The initial response by most was how the text exposed their association of vampires with whiteness. They felt that the cultural association of vampires was profoundly connected with whiteness – and not only with whiteness but with a particularly eerie or nonhuman sort of whiteness (lack of blood, undead, etc.).  As a result, they were fascinated by the intent to write about a “black” vampire and the possibility of using the vampire motif as a way to criticize slavery and/or racial categorizations. One student commented how the early pages seem a checklist of what they consider vampire traits – “grace and agility,” an iris of “flame colour,” connection with moonlight, a sort of lack of affect (16) – but combined with a body whose blackness is stressed, from the “jet black”  limbs to the “dead black” complexion or the use of “ebony” as an epithet.  Students felt the opening pages showed potential for a radical rethinking of otherness in slavery, with the childlike but superhuman body (which the reader does not yet understand to be a vampire) contrasted with the dumbfounded Personne who cannot believe his acts of violence fail to make the other disappear – or even reveal itself as “human.”  (Students also felt that the text did not fulfill the possibilities of linking slavery to vampirism and were confused about the ultimate message – if any – about slavery, slave revolt, racial politics, or related issues.)

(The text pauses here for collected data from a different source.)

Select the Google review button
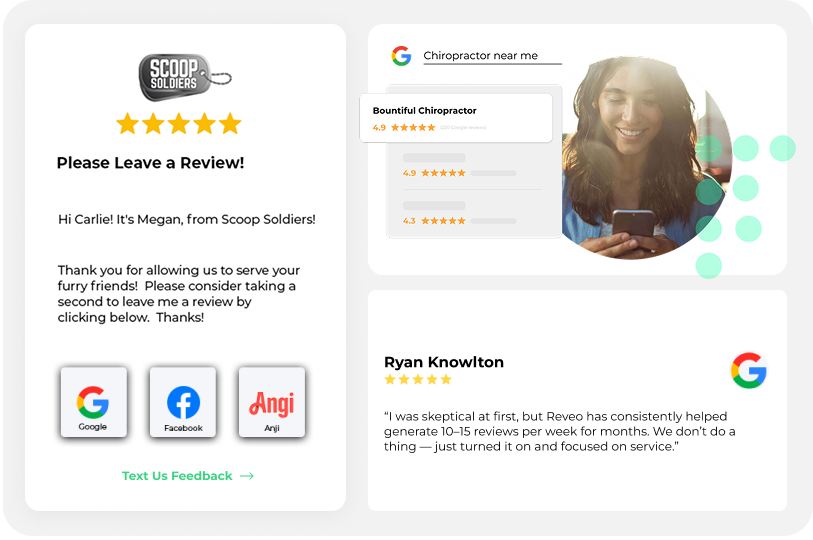813x540 pixels. [x=93, y=402]
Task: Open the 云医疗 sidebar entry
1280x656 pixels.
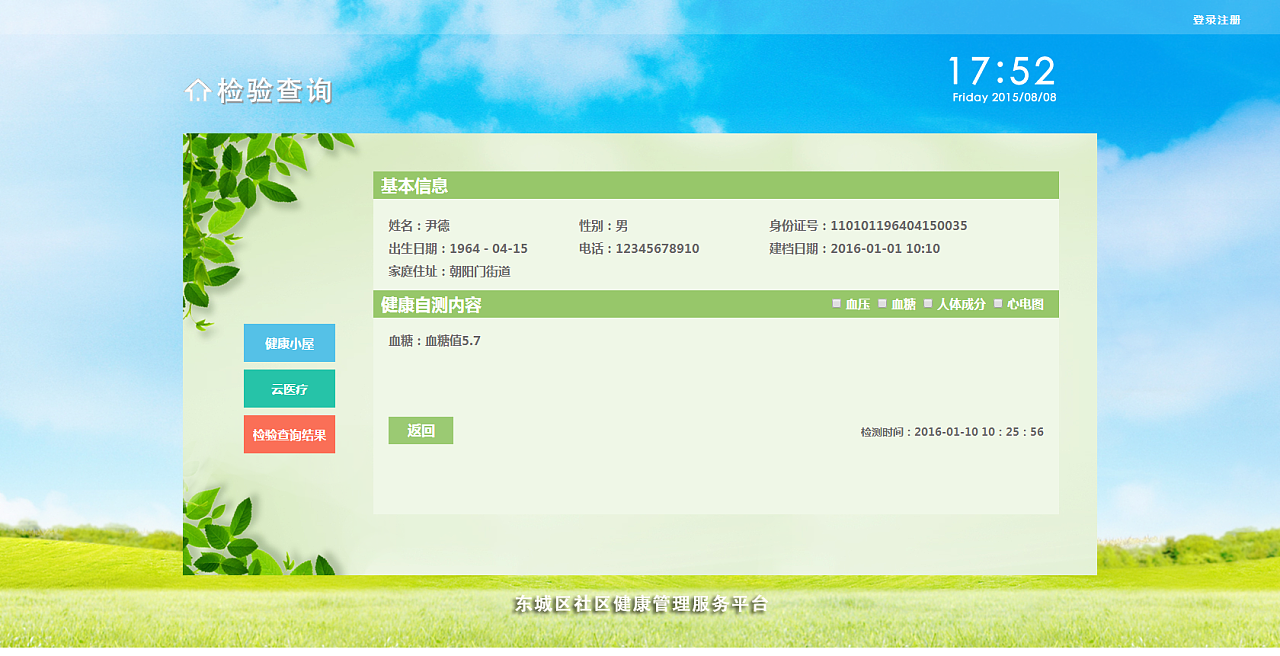Action: click(289, 388)
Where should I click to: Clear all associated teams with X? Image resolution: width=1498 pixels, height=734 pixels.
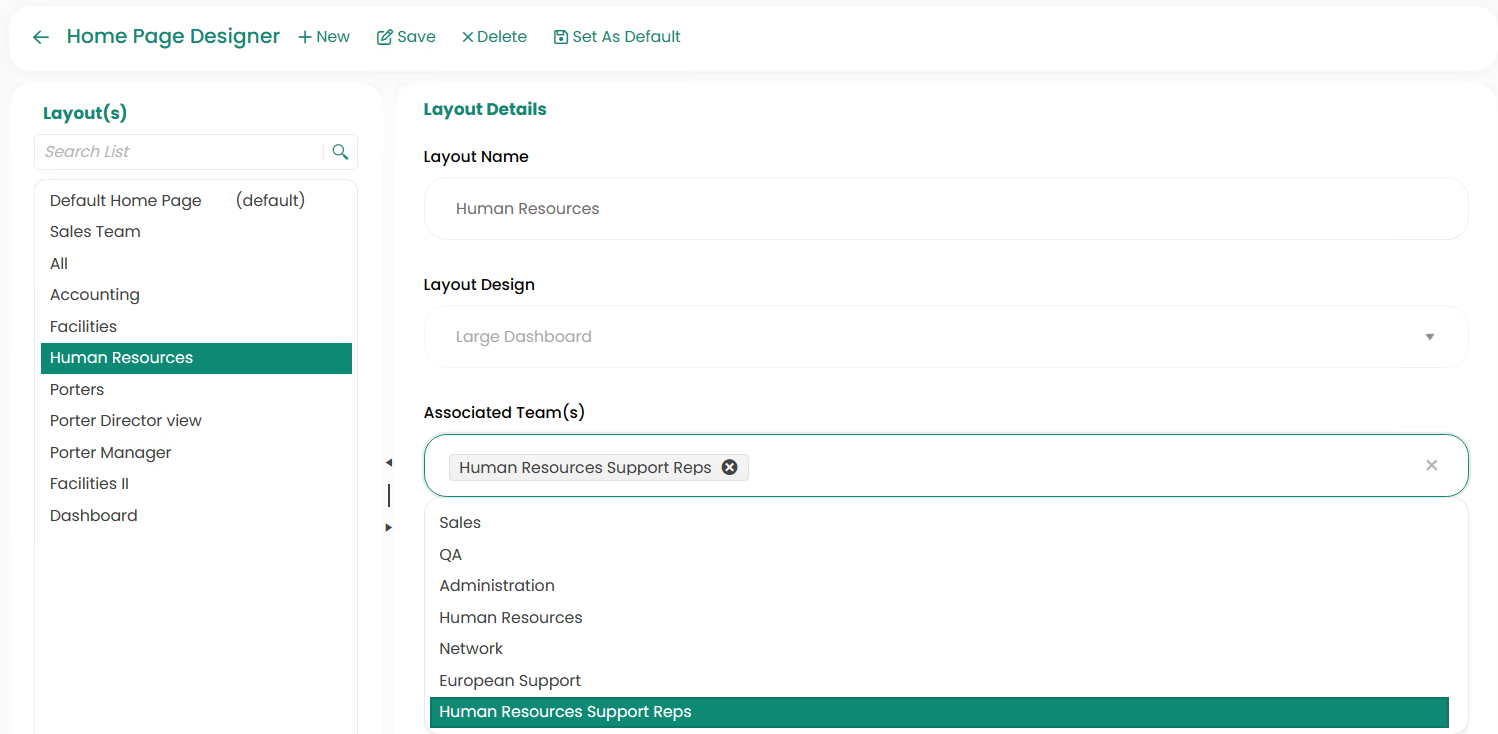click(1431, 465)
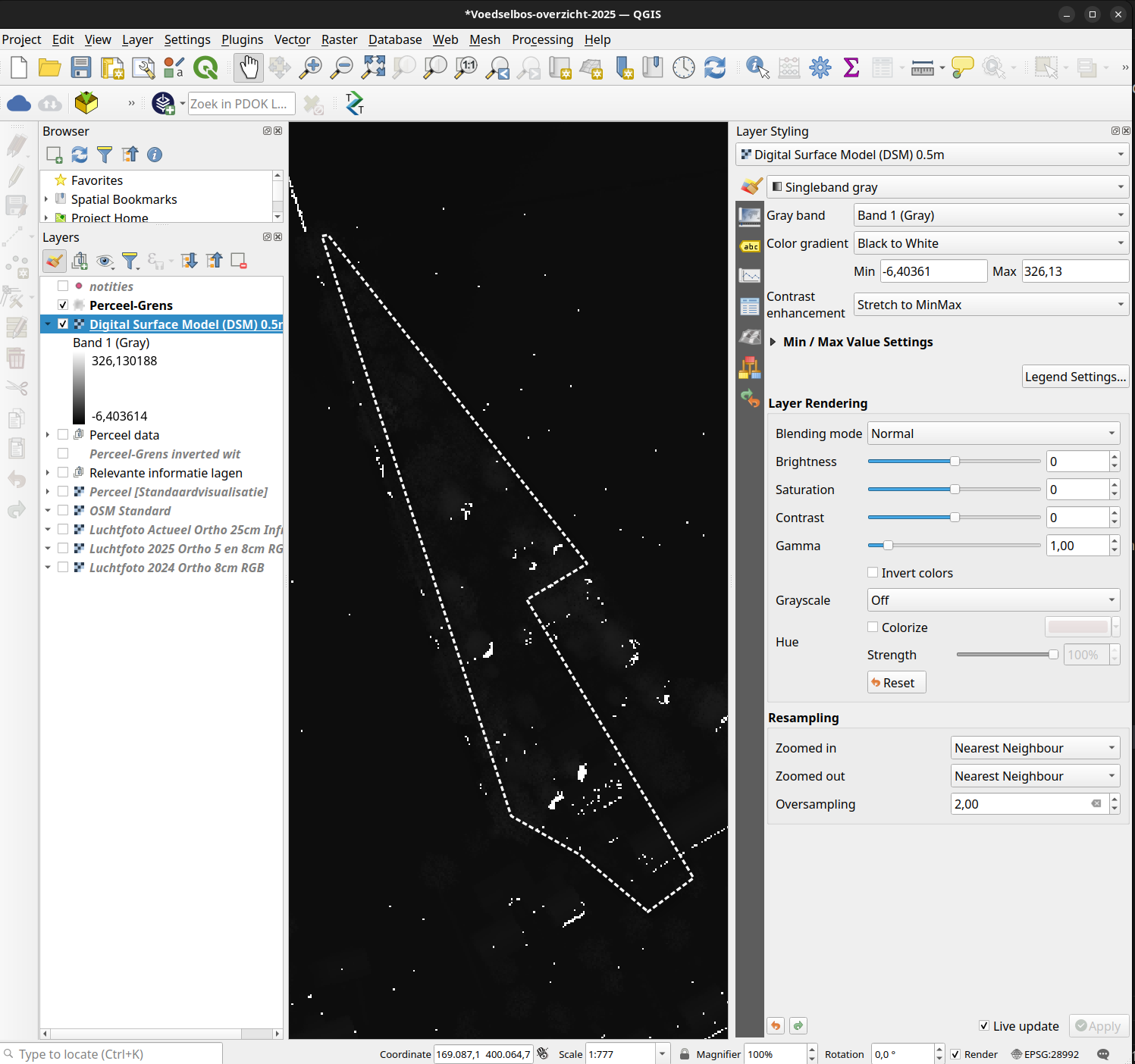Image resolution: width=1135 pixels, height=1064 pixels.
Task: Click the Remove Layer icon in Layers panel
Action: pos(239,261)
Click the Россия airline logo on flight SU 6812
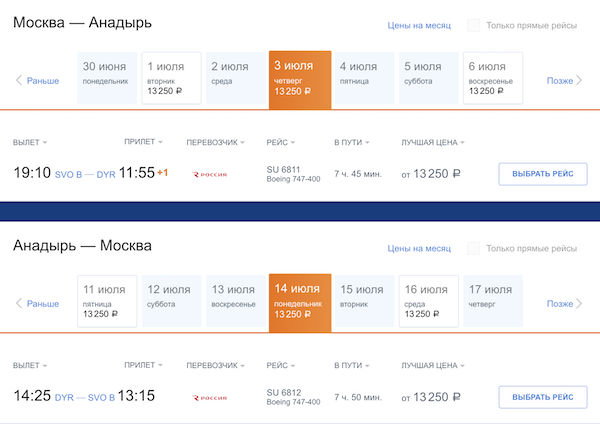This screenshot has width=600, height=424. 211,397
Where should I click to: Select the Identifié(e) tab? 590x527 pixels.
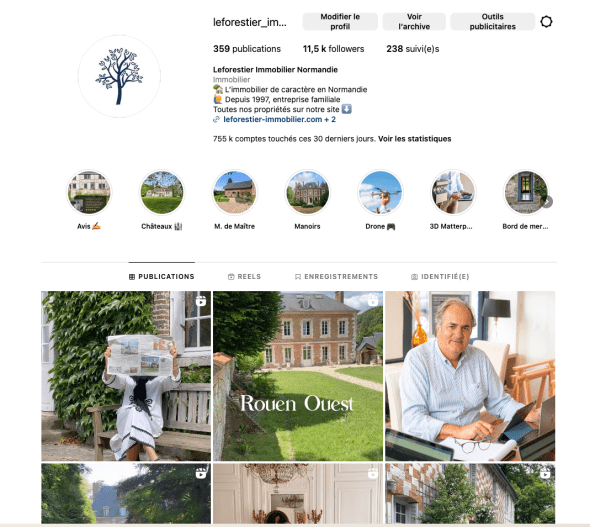coord(440,276)
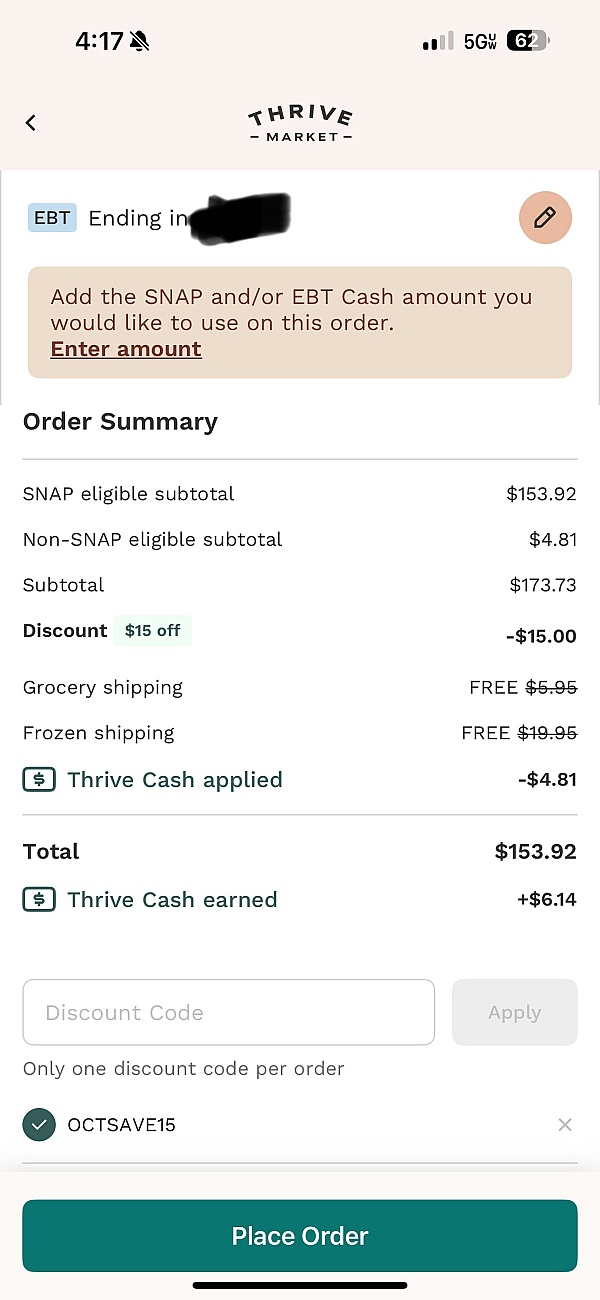
Task: Open the Enter amount link
Action: click(x=126, y=349)
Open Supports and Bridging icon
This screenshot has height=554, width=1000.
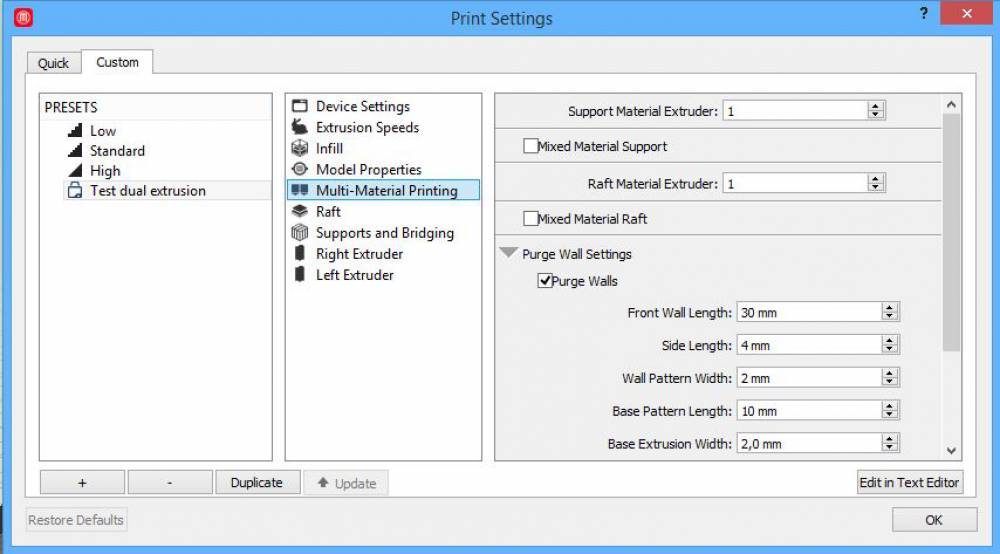(x=298, y=232)
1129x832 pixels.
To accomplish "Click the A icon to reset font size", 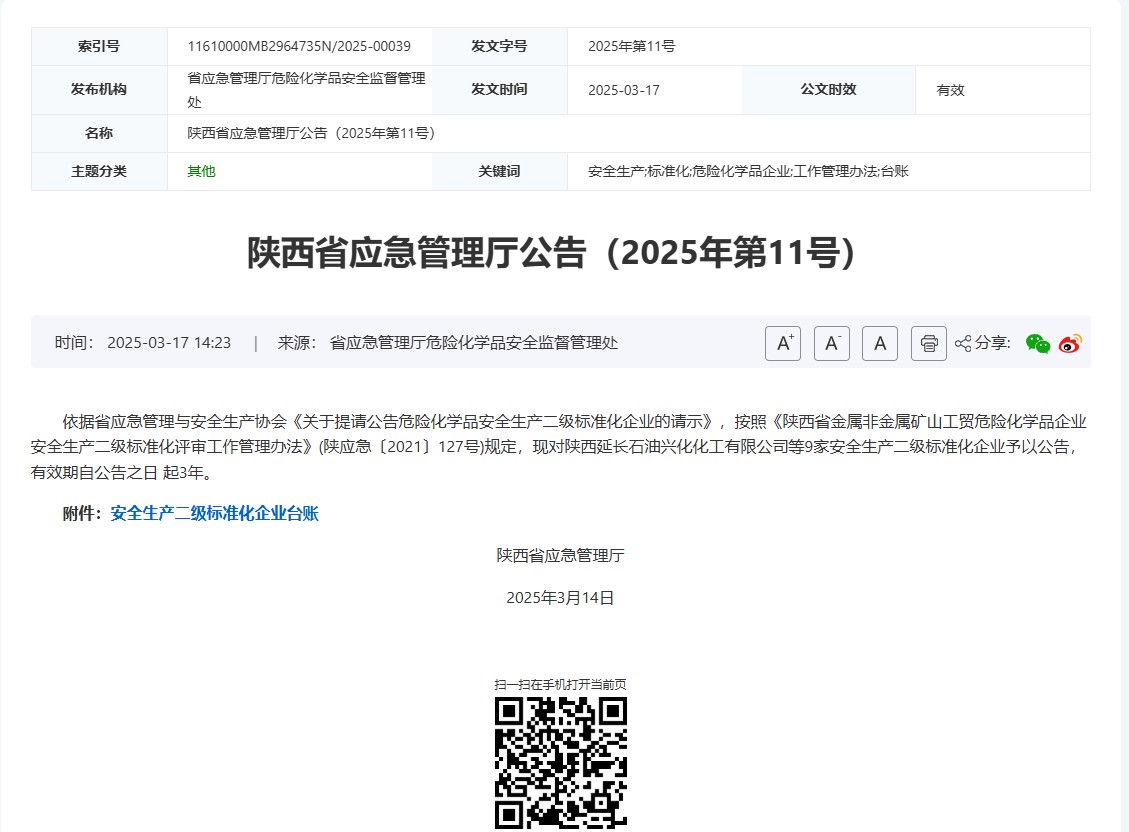I will click(x=879, y=343).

Perhaps the most interesting conversations revolved around Mrs. Personne.  As the only female character, she stood out, especially since we had been reading about witches, which tend to place women in the center of discussion.  We had a lot of discussion about her role (peripheral or central?).  Students noted her appetite – and that the text did not judge her for her turning with glee to her husbands’ graves after becoming a vampire NOR for having had multiple husbands (another form of metaphoric vampirism – either in her multiple marriages or the deaths of multiple partners?) prior to her transformation.  Appetite and consent were constant issues.  What was she forced to do and what did she want to do according to the narrative? One student pointed out that the descriptions of her husband and child as food are presented from her point of view – whether because as a woman her framework was entirely domestic or because she herself always had an appetite. The narrator enters her world when it comments how (“poor woman!”) her “husband had been… served up like a broiled and peppered chicken” and her son “precociously sucked, like an unripe orange” (19).  (I am reminded of Ichabod Crane here.).  The domestic connection with Mrs. Personne continues: she is the one who seizes the restorative potion, which in her hands  becomes a drink or cordial in a “phial” that she stealthily places in her “ridicule”  or handbag (37), whereas the concoction in the goblet held by the vampire himself in the graveyard was blood-water-dirt combined, something foreign and mysterious and far from domestic.  The potions, references to food, etc. linked with class reading on Alaimo’s trans-corporeality and a sense of the way bodies and environments leak into each other. They also led us to other moments of “body horror,” and the way certain moments are pleasurably horrific, like the description of Personne’s body as “one continual sore and blister” (18), whereas others are uncomfortably violent (like the initial scene and the massacre near the end). And all these are contrasted with the lack of graphic encounters with violence on slave bodies. 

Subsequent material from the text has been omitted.